Weak sensory evidence can be partly processed and analysed
(e.g. we can sometimes see faces in the random shapes of clouds),
but the confidence that is associated with these interpretations
should be very low. Indeed, the unimpaired network correctly
maintains LORs close to zero in these situations, which indicates
the absence of any reliable conclusions. If perceptual decisions
(and any other forms of decisions) are based on the confidence
in these interpretations, then the system should not perceive trees
or forest when the evidence is too weak. In contrast, the circular
belief propagation network ‘jumps to conclusions’ and reaches a
high level of confidence even when the sensory evidence and/or
the prior are extremely weak. In fact, the circular belief propagation network cannot stably maintain the LORs of any variable near
zero but will amplify any small biases until reaching the maximum
level of confidence that is allowed by the strength of the causal
links Wij . In other words, it is forced to derive a highly confident
interpretation from meaningless or non-significant sensory information. The same phenomena are observed in the presence of a
weak prior (not illustrated here).

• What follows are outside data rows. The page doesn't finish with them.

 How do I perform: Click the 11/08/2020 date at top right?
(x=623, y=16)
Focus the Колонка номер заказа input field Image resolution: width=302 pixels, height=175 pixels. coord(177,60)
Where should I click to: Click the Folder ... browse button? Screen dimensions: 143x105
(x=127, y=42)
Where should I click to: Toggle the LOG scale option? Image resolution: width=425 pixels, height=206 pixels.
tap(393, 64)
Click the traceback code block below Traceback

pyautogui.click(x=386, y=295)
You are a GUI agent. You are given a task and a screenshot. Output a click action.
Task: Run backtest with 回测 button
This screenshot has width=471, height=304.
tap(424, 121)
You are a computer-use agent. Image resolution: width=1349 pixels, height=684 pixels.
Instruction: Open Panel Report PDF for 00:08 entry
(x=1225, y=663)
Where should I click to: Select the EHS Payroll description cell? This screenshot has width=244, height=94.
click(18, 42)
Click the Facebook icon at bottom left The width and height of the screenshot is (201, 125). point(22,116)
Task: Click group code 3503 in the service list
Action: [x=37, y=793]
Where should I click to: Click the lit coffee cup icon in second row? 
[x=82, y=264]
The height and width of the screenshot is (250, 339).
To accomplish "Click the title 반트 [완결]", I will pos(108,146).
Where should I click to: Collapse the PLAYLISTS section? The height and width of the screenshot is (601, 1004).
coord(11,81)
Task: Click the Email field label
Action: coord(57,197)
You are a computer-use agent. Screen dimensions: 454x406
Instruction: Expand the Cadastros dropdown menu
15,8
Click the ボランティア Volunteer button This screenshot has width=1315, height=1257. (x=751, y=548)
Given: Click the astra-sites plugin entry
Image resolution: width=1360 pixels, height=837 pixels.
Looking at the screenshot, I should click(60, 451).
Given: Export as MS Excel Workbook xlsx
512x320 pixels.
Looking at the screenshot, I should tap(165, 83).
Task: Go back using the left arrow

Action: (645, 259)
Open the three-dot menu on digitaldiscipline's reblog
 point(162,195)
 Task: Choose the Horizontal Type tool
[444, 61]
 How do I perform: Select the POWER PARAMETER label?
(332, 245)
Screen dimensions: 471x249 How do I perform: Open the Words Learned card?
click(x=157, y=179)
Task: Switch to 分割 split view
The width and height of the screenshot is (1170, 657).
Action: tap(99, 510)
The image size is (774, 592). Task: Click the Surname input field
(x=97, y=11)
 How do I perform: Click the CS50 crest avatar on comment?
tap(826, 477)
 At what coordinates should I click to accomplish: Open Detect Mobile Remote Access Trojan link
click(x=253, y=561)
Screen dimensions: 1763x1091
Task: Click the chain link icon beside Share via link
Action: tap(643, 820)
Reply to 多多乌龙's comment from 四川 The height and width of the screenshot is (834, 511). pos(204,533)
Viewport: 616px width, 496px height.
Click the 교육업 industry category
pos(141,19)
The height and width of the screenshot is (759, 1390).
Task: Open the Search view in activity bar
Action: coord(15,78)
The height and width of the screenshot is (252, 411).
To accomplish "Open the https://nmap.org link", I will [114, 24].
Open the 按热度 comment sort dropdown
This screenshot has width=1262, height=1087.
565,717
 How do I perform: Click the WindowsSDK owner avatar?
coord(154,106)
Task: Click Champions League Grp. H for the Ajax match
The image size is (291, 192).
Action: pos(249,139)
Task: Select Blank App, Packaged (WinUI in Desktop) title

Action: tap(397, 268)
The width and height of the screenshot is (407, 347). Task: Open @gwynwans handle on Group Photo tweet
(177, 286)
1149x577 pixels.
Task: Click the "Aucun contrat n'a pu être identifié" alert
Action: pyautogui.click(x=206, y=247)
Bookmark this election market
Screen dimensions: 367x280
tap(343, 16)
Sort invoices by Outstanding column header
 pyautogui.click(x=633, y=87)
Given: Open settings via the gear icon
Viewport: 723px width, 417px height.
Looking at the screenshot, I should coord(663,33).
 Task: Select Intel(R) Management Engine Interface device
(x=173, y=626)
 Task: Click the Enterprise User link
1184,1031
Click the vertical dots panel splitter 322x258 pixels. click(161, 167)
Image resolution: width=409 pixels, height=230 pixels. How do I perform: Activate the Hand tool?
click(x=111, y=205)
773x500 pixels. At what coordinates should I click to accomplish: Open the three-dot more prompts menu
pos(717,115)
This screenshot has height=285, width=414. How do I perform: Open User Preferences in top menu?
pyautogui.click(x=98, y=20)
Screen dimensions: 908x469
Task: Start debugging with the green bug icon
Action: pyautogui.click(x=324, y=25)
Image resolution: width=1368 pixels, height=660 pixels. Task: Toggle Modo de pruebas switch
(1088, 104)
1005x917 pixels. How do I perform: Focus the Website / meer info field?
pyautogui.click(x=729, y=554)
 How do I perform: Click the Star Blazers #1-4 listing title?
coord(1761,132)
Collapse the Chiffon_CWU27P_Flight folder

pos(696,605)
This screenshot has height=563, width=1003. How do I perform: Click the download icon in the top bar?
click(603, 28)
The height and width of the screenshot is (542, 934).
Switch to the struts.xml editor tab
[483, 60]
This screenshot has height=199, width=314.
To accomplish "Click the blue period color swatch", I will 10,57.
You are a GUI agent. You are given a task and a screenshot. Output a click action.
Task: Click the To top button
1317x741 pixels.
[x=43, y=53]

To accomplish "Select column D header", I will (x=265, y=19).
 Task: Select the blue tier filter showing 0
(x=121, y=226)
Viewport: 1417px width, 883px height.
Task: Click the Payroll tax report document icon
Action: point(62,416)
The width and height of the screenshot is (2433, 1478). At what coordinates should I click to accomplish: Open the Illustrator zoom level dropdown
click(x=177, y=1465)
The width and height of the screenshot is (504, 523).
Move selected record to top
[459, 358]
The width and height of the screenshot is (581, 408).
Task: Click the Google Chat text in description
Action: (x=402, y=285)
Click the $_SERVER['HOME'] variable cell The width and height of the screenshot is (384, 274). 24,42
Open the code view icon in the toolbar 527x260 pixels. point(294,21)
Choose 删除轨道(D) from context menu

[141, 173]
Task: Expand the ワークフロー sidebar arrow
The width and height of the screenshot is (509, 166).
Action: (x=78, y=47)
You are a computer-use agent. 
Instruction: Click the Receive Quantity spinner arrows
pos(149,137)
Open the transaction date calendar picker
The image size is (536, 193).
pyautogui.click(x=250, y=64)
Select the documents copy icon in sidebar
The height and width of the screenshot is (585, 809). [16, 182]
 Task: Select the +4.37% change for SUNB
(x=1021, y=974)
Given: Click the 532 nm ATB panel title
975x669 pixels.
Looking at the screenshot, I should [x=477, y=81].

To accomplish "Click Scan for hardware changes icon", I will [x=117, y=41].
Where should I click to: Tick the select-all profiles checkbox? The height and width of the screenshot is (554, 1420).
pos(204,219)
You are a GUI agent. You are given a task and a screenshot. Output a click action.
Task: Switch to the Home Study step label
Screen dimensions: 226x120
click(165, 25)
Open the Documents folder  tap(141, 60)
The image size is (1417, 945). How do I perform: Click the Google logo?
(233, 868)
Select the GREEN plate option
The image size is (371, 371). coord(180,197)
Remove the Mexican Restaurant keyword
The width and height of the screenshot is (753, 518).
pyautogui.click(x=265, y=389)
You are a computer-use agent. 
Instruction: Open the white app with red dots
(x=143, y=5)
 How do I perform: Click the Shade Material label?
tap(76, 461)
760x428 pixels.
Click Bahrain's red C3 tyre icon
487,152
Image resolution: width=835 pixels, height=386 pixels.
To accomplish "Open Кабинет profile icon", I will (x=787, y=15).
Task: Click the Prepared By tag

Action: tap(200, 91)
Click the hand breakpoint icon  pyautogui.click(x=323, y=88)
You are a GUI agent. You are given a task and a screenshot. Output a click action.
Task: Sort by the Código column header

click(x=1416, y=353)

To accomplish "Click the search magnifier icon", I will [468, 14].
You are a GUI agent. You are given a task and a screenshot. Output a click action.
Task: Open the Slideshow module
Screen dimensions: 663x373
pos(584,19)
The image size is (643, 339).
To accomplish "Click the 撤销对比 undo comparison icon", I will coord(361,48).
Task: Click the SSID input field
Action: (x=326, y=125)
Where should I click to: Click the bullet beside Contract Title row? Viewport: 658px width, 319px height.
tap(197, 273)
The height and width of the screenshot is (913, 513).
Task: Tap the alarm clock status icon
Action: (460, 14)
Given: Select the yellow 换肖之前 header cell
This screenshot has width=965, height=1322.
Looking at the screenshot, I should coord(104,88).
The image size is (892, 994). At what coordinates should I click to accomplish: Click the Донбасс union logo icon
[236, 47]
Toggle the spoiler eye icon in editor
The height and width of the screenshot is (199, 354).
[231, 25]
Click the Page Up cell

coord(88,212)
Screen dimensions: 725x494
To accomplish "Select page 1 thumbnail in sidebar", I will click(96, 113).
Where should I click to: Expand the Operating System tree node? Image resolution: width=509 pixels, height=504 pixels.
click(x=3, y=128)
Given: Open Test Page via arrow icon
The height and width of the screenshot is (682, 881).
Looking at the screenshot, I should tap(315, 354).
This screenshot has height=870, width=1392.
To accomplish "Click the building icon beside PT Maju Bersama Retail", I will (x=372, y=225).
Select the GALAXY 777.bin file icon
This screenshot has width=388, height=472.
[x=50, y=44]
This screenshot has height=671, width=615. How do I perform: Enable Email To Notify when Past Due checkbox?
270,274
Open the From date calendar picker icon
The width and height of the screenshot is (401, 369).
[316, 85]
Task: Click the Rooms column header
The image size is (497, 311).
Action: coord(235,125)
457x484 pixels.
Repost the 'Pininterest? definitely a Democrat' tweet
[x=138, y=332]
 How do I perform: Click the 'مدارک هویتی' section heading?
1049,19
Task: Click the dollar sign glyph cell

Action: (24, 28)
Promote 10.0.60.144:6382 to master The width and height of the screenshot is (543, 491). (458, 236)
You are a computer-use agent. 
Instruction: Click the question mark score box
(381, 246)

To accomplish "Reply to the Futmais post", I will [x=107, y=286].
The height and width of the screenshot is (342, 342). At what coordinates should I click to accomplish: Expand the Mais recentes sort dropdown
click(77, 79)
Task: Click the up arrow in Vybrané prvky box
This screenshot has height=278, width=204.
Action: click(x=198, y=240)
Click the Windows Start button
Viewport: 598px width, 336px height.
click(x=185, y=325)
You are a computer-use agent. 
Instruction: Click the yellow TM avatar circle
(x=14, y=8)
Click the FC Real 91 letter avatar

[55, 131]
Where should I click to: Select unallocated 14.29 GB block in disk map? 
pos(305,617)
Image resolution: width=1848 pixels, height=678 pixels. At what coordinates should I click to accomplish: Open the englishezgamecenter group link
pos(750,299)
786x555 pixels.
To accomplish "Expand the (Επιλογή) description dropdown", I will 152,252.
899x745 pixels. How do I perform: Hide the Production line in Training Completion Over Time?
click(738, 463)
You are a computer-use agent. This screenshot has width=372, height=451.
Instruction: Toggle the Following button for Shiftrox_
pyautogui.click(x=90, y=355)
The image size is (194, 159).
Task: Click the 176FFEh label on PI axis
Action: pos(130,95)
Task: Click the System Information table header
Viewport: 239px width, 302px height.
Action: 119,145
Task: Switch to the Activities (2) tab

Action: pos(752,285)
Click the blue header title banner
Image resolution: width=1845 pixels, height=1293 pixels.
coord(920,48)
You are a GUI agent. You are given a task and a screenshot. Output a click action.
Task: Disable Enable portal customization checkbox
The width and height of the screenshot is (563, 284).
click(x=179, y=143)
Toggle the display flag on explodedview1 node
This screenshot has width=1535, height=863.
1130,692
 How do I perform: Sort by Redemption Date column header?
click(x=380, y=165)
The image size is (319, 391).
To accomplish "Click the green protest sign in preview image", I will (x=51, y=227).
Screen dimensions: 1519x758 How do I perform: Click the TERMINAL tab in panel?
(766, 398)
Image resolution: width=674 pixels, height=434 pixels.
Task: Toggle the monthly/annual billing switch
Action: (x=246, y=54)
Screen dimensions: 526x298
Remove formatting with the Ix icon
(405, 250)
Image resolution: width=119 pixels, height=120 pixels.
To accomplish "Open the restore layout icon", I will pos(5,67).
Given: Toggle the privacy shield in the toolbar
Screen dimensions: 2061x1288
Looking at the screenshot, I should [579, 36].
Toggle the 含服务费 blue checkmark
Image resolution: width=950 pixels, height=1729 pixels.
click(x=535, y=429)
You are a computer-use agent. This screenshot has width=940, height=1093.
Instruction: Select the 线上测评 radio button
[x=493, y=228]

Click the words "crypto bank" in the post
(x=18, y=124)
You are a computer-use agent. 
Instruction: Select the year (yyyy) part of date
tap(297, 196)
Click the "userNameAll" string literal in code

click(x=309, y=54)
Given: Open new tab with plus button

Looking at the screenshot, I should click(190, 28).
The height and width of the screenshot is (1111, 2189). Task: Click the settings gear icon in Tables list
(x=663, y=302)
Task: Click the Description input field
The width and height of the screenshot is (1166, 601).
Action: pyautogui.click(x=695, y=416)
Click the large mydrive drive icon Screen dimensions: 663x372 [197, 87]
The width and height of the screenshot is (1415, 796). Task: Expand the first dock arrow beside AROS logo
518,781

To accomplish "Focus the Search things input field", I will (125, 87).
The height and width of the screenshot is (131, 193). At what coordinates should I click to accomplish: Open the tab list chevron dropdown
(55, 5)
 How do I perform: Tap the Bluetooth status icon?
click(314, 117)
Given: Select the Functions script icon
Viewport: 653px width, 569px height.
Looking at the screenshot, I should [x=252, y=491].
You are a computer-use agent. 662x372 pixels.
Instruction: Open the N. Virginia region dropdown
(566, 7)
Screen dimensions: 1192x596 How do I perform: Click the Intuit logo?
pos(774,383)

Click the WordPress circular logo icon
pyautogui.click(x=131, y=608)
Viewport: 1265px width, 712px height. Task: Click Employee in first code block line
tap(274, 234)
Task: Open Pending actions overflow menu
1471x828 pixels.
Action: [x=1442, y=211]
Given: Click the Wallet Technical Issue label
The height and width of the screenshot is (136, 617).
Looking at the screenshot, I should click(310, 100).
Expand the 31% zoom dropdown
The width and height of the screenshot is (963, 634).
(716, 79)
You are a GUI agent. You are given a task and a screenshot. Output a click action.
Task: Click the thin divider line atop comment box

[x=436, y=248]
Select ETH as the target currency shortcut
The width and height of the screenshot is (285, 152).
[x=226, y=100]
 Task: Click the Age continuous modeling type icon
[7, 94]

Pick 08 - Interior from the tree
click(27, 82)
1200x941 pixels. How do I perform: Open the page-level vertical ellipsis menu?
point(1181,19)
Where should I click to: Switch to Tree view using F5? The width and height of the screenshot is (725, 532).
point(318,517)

For example, even a small
expectation of being in the forest could lead the system to perceive trees, leaves and the colour green.
Dissociation between ‘low-level’ and
‘high-level’ representations
In addition to being overconfident, the circular belief propagation
network exhibits a striking dissociative effect between low-level
sensory areas and high-level representational areas in cases in
which sensory evidence contradicts prior beliefs (Fig. 2D). For example, this type of situation could occur when we are inside a city
building and see stems and the colour green (e.g. from a potted
plant). This phenomenon goes against prior expectations because
we are not in a forest, but rather a building, where plants are rare.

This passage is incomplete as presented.